Reproduce the lines starting with the line that contains "Where should I click to: Select" and going on through the line that contains "The image size is (600, 454). (x=226, y=75)", substituting "Settings tab" for "About tab" and leaving everything else unchanged.
★ ★ ★ ★ ★
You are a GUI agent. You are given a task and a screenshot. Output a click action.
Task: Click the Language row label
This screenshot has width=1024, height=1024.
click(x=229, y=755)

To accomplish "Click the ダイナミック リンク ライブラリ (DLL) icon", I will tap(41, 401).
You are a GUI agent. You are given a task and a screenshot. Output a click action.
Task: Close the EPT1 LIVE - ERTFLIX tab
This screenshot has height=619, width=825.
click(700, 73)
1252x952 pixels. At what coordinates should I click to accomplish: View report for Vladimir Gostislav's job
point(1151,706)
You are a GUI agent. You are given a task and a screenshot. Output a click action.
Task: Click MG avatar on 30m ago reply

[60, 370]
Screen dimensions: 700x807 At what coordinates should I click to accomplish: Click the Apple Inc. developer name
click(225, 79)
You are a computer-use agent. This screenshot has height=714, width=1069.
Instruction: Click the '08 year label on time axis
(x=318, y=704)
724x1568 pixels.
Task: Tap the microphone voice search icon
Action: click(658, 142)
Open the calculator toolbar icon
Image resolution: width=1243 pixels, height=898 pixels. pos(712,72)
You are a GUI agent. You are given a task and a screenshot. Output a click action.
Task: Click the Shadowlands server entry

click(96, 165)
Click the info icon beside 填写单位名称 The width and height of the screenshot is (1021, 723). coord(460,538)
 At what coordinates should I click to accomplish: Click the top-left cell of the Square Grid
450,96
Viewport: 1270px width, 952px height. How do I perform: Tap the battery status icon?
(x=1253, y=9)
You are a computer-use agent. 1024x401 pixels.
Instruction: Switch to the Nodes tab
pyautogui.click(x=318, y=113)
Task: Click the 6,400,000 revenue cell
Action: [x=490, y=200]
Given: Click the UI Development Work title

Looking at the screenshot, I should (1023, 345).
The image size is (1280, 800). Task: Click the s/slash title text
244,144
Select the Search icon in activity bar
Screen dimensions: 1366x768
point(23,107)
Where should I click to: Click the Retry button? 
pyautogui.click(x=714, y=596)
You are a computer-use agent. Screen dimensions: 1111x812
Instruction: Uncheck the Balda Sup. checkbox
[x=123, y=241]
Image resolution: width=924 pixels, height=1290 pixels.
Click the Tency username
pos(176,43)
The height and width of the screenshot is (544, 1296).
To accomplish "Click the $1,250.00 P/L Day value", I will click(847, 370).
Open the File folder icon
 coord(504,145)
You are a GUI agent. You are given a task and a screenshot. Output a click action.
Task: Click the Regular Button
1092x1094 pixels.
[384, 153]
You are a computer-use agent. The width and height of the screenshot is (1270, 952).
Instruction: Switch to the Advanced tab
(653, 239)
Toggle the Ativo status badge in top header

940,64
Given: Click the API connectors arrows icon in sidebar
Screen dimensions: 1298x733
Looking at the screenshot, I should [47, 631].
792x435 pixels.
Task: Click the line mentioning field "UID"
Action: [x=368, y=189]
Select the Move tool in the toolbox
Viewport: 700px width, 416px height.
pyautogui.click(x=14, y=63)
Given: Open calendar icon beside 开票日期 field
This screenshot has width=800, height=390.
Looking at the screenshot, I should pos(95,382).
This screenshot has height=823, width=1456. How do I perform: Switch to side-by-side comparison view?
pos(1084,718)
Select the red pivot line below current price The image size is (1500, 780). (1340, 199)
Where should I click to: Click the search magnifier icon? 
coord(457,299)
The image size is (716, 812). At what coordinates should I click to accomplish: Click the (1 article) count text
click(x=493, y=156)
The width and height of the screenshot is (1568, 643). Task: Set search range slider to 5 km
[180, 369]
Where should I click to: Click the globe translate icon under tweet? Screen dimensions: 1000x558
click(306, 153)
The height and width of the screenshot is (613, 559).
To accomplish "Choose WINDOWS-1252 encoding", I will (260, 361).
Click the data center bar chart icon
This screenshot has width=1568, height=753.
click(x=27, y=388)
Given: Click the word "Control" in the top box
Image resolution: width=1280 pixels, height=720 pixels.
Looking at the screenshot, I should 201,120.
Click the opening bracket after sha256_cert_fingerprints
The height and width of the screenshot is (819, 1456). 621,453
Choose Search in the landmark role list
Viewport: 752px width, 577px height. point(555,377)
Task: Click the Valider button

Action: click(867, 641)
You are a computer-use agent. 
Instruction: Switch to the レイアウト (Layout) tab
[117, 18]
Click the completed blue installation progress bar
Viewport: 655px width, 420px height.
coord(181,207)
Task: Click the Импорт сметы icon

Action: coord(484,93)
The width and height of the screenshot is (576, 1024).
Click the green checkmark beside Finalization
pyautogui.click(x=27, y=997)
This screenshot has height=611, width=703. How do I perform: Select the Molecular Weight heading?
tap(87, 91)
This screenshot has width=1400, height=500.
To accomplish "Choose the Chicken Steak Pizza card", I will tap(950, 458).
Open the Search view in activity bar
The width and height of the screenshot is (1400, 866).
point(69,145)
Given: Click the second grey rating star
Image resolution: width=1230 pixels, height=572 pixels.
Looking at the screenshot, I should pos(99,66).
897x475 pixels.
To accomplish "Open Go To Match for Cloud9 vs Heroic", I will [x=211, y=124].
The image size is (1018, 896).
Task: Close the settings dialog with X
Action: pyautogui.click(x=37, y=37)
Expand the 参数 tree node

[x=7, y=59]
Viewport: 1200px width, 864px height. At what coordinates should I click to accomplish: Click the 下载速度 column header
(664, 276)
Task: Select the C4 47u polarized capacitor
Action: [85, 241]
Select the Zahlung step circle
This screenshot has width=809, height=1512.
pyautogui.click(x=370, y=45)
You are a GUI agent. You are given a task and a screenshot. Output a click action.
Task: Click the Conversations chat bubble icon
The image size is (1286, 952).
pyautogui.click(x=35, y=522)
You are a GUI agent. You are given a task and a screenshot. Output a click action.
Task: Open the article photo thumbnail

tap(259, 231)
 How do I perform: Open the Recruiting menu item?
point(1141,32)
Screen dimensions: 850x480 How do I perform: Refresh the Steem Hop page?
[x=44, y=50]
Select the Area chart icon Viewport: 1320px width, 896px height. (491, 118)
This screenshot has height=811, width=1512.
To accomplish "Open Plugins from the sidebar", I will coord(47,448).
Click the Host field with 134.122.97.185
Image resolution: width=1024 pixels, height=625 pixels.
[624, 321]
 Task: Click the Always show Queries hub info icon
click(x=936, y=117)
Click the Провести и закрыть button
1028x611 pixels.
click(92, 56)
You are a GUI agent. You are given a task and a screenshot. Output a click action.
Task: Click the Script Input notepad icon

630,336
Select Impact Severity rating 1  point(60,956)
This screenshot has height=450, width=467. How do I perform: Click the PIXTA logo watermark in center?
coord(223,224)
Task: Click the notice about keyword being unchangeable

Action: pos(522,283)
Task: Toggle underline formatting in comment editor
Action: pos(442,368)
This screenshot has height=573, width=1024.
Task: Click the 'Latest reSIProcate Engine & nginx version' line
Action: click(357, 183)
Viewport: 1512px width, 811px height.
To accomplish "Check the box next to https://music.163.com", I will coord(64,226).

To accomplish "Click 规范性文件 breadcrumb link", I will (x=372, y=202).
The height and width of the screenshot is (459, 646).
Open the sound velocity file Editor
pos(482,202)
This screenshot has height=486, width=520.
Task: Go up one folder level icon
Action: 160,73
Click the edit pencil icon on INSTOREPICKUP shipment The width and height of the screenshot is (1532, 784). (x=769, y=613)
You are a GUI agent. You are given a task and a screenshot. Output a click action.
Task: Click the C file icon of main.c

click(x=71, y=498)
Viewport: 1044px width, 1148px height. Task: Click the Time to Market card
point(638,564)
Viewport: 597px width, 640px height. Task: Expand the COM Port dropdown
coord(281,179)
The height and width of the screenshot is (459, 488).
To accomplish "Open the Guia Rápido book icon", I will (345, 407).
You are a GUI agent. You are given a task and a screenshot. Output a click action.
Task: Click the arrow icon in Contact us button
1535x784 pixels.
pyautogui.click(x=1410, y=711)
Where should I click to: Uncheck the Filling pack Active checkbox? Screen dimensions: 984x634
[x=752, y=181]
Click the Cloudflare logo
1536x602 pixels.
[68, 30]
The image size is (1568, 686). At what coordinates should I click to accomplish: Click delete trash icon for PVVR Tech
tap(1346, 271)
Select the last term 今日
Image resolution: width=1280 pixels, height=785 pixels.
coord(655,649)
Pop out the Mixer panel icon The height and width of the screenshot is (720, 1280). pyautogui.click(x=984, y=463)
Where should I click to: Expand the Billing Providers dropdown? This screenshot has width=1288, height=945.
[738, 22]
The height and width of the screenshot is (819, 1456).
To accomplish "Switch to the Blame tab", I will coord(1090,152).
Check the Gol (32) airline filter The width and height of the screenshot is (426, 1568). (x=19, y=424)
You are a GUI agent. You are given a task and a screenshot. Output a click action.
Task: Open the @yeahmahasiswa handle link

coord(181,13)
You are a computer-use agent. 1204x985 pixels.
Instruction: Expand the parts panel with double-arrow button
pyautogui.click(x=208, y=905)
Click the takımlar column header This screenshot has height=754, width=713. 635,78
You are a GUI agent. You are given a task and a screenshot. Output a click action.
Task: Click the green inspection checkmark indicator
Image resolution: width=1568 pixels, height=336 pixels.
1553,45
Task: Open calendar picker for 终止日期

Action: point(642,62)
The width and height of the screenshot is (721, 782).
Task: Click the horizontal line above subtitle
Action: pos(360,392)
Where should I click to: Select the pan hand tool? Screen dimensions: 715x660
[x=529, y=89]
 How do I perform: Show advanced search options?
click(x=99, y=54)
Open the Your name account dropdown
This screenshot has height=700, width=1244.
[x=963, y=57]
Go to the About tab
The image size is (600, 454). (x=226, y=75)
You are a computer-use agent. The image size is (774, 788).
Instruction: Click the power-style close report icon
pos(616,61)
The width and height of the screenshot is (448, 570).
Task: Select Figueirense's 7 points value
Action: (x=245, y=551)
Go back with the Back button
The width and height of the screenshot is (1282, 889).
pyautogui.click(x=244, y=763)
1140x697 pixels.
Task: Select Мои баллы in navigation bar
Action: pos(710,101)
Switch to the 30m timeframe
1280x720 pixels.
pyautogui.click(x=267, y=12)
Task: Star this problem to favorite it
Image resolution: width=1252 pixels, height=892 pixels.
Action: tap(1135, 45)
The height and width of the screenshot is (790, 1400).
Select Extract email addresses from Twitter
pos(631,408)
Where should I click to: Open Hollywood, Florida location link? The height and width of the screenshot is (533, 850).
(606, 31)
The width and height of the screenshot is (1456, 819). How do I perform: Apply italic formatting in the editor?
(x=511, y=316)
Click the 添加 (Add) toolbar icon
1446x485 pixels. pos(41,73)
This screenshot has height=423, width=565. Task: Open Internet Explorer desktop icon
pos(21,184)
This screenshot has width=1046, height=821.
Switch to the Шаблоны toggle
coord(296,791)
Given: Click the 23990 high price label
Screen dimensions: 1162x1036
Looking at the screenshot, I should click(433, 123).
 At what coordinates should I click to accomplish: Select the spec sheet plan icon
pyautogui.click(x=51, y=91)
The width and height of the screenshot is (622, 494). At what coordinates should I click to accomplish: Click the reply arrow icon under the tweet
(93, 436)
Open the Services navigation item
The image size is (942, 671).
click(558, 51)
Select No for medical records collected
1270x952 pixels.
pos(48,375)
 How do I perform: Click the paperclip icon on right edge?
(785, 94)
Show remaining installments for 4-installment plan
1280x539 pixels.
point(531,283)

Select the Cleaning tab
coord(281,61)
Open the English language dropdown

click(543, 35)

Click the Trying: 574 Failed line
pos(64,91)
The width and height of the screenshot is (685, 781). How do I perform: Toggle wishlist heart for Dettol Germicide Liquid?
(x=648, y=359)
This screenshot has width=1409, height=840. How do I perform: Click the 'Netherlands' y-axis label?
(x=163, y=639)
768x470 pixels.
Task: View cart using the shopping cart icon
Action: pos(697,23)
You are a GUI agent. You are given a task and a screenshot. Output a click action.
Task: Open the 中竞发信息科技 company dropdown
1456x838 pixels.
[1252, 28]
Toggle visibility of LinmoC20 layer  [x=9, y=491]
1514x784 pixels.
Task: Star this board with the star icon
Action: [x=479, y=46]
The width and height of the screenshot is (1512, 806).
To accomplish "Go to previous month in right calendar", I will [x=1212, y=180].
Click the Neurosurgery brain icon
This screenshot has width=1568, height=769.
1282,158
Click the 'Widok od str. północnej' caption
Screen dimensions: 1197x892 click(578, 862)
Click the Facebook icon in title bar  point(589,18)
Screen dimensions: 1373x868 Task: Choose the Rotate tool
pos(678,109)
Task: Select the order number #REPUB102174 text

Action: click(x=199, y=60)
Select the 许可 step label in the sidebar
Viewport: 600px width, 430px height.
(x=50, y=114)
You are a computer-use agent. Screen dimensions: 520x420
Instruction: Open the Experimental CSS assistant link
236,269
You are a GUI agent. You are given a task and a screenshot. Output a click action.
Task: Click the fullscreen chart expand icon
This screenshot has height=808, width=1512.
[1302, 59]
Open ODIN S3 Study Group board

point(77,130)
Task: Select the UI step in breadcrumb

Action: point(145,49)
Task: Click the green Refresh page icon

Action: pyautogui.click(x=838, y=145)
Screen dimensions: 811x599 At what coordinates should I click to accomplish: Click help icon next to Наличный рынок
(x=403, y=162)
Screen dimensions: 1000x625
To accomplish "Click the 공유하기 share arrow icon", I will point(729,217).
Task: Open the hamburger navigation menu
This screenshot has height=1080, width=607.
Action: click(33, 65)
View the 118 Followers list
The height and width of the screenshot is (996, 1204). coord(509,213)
★ ★ ★ ★ ★
• **Written answer**:
Where should I click to: Select the pan hand tool? Screen dimensions: 715x660
[x=529, y=89]
 How do I perform: Show advanced search options?
click(x=99, y=54)
Open the Your name account dropdown
This screenshot has height=700, width=1244.
[x=963, y=57]
Go to the Settings tab
The image size is (600, 454). (x=226, y=75)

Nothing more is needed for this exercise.